NRG1 preferentially binds to HER3 and HER4, promoting their heterodimerization with other ERBB family members like HER2 and EGFR. This interaction is critical because HER3, a pseudokinase, lacks intrinsic enzymatic activity and depends on phosphorylation by its heterodimer partners. The activated HER3 forms docking sites for SH2-domain proteins, triggering multiple downstream signal transduction pathways like the PI3K pathway, which drive proliferation and survival.

Zenocutuzumab is a bispecific humanized immunoglobulin G1 (IgG1) containing two different Fab arms targeting the extracellular domains of HER2 and HER3. The HER2-targeting arm binds HER2, concentrating the antibody locally and positioning it (Dock) to block NRG1 binding to HER3 (Dock-and-block mechanism). The HER3-targeting arm prevents HER3 from undergoing the conformational changes necessary for heterodimerization with HER2 and EGFR. This dual targeting halts HER3 phosphorylation, disrupting downstream oncogenic signaling. Moreover, the glycoengineered IgG1 backbone of Zenocutuzumab enhances its affinity for Fc receptors, boosting Antibody-Dependent Cellular Cytotoxicity (ADCC)-a mechanism by which immune cells destroy antibody-coated tumor cells.

The present approval is supported by the Phase 1/2 eNRGy ongoing trial, which is an open-label, multicenter, multicohort, dose-escalation study of Zenocutuzumab, in patients with solid tumors with a NRG1 fusion. Enrolled patients had a median of one prior line of therapy, including platinum chemotherapy (72%) and Afatinib (11%). The median patient age was 64 years and most were female (62%), and 51% were Asian. The most common NRG1 fusion partners were CD74 (57%), SLC3A2 (22%), SDC4/7 (9%), and CDH1/2 (3%). Most NRG1 fusions were identified by RNA sequencing (81%), followed by DNA sequencing (14%). Patients received Zenocutuzumab 750 mg IV every 2 weeks until disease progression. The major efficacy outcome measures were confirmed Overall Response Rate (ORR) and Duration of Response (DOR), determined by Blinded Independent Central Review.

The ORR for NSCLC was 33% and median DOR was 7.4 months. The ORR for pancreatic adenocarcinoma was 40% and the DOR was 3.7-16.6 months.

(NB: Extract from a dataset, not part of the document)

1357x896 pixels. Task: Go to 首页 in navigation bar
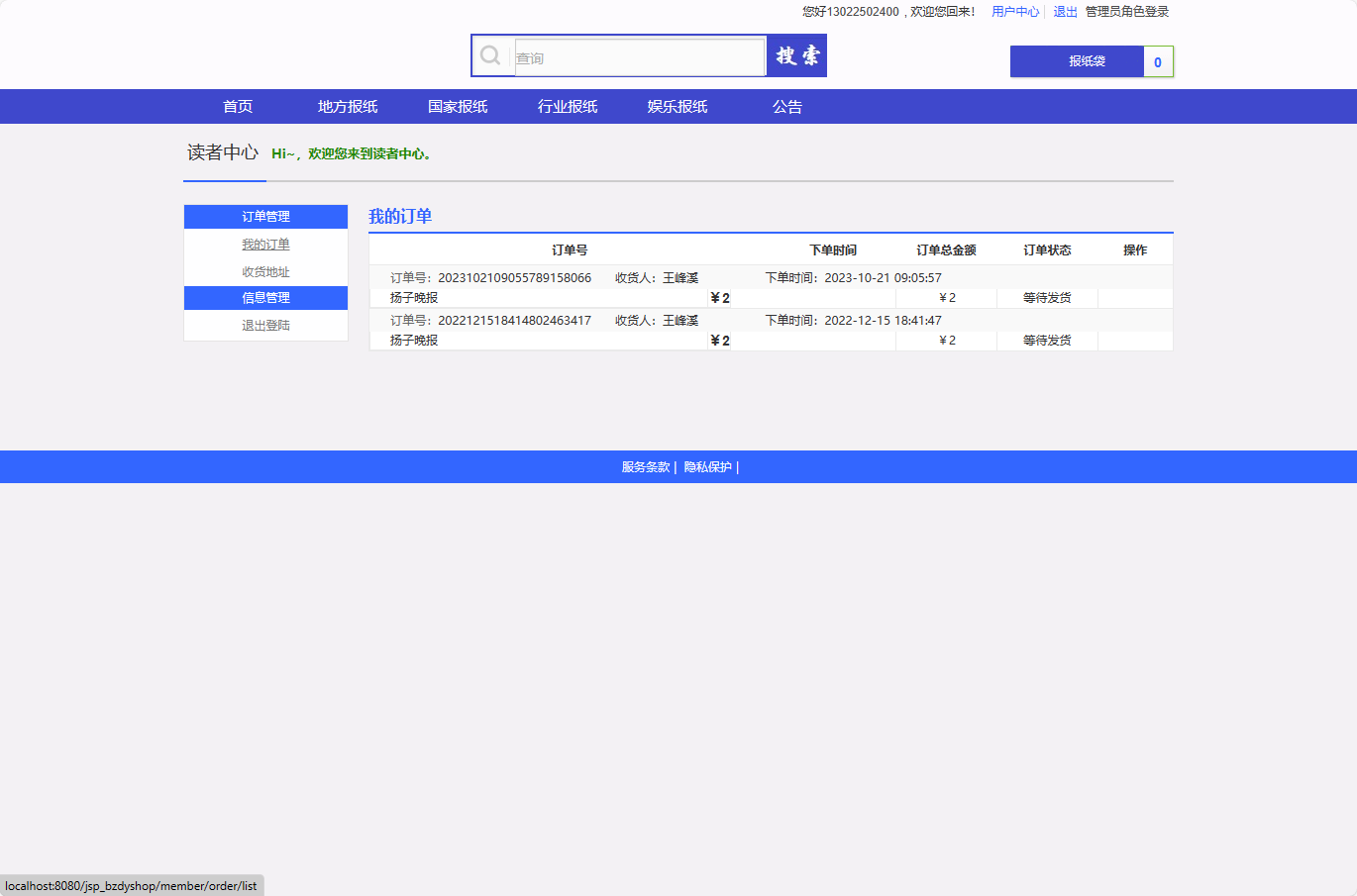238,107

In the pooled safety population, the most common adverse reactions were diarrhea, musculoskeletal pain, fatigue, nausea, infusion-related reactions, dyspnea, rash, constipation, vomiting, abdominal pain, and edema. The most common Grade 3 or 4 laboratory abnormalities were increased gamma-glutamyl transferase, anemia, thrombocytopenia and hyponatremia.

It was concluded from this analysis that Zenocutuzumab provided robust and durable efficacy in advanced NRG1 positive NSCLC and pancreatic adenocarcinoma, with a well-tolerated safety profile, and represents a potential first and best-in-class therapy for patients with NRG1 fusion solid tumors.